0

I am using solr5.3.

I am trying to upload wikipedia page article dump to solr using "DataImportHandler" but I am getting only id and title files when i am querying.

Below is my data-config.xml

<dataConfig>
        <dataSource type="FileDataSource" encoding="UTF-8" />
        <document>
        <entity name="page"
                processor="XPathEntityProcessor"
                stream="true"
                forEach="/mediawiki/page/"
                url="/mnt/TEST/enwiki-20150602-pages-articles1.xml"
                transformer="RegexTransformer,DateFormatTransformer"
                >
            <field column="id"        xpath="/mediawiki/page/id" />
            <field column="title"     xpath="/mediawiki/page/title" />
            <field column="revision"  xpath="/mediawiki/page/revision/id" />
            <field column="user"      xpath="/mediawiki/page/revision/contributor/username" />
            <field column="userId"    xpath="/mediawiki/page/revision/contributor/id" />
            <field column="text"      xpath="/mediawiki/page/revision/text" />
            <field column="timestamp" xpath="/mediawiki/page/revision/timestamp" dateTimeFormat="yyyy-MM-dd'T'hh:mm:ss'Z'" />
            <field column="$skipDoc"  regex="^#REDIRECT .*" replaceWith="true" sourceColName="text"/>
       </entity>
        </document>
</dataConfig>

Also I have added below entires to schema.xml.

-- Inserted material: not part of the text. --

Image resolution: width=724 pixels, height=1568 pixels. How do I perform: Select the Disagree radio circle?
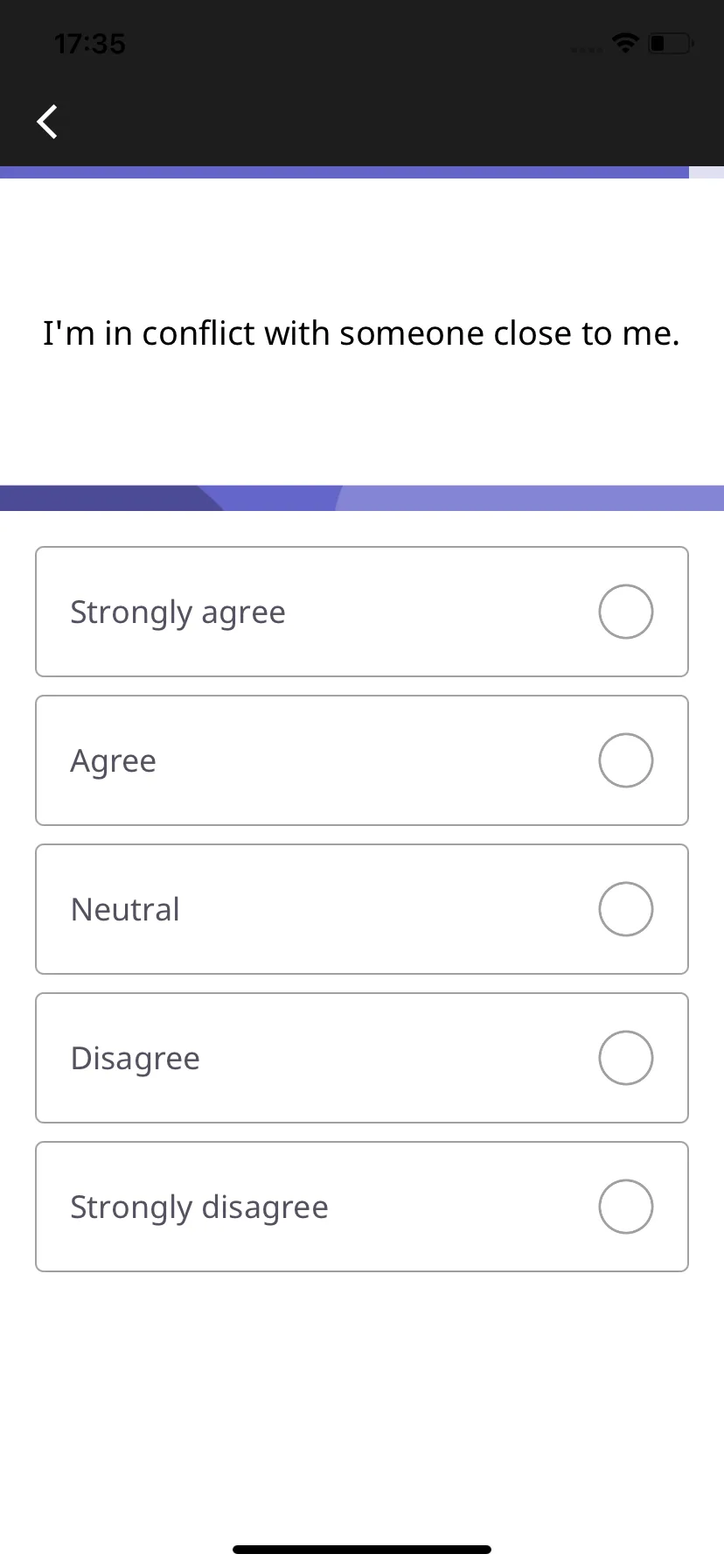(626, 1058)
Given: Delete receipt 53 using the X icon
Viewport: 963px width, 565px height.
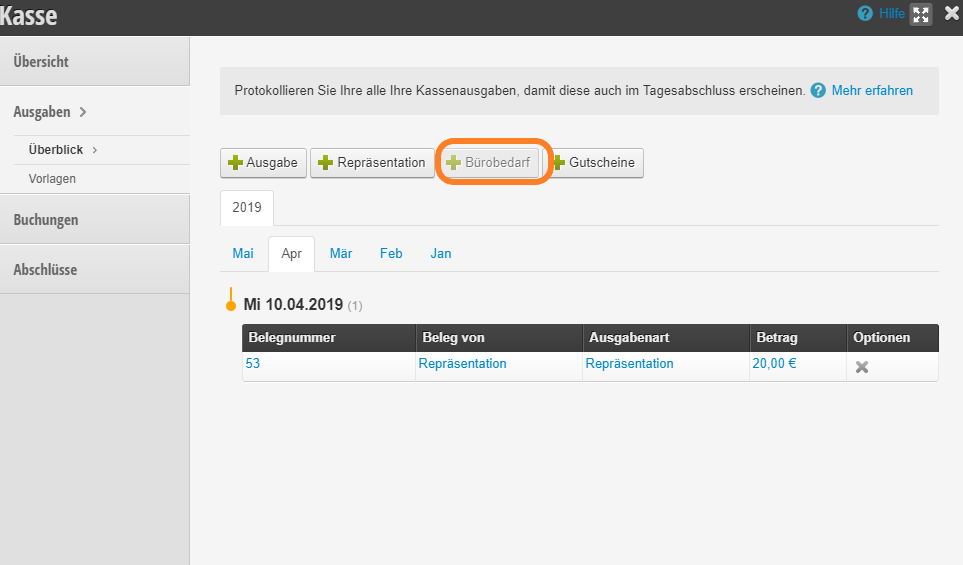Looking at the screenshot, I should tap(862, 367).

 <field name="id" type="string" indexed="true" stored="true" required="true" multiValued="false" />
    <field name="title"     type="string"  indexed="true" stored="false"/>
    <field name="revision"  type="int"    indexed="true" stored="true"/>
    <field name="user"      type="string"  indexed="true" stored="true"/>
    <field name="userId"    type="int"     indexed="true" stored="true"/>
    <field name="text"      type="text_en"    indexed="true" stored="false"/>
    <field name="timestamp" type="date"    indexed="true" stored="true"/>
    <field name="titleText" type="text_en"    indexed="true" stored="true"/>

I have copied schema.xml from "example/example-DIH/solr/solr/conf/schema.xml" and removed all field entries with few exceptions as mentioned in comments.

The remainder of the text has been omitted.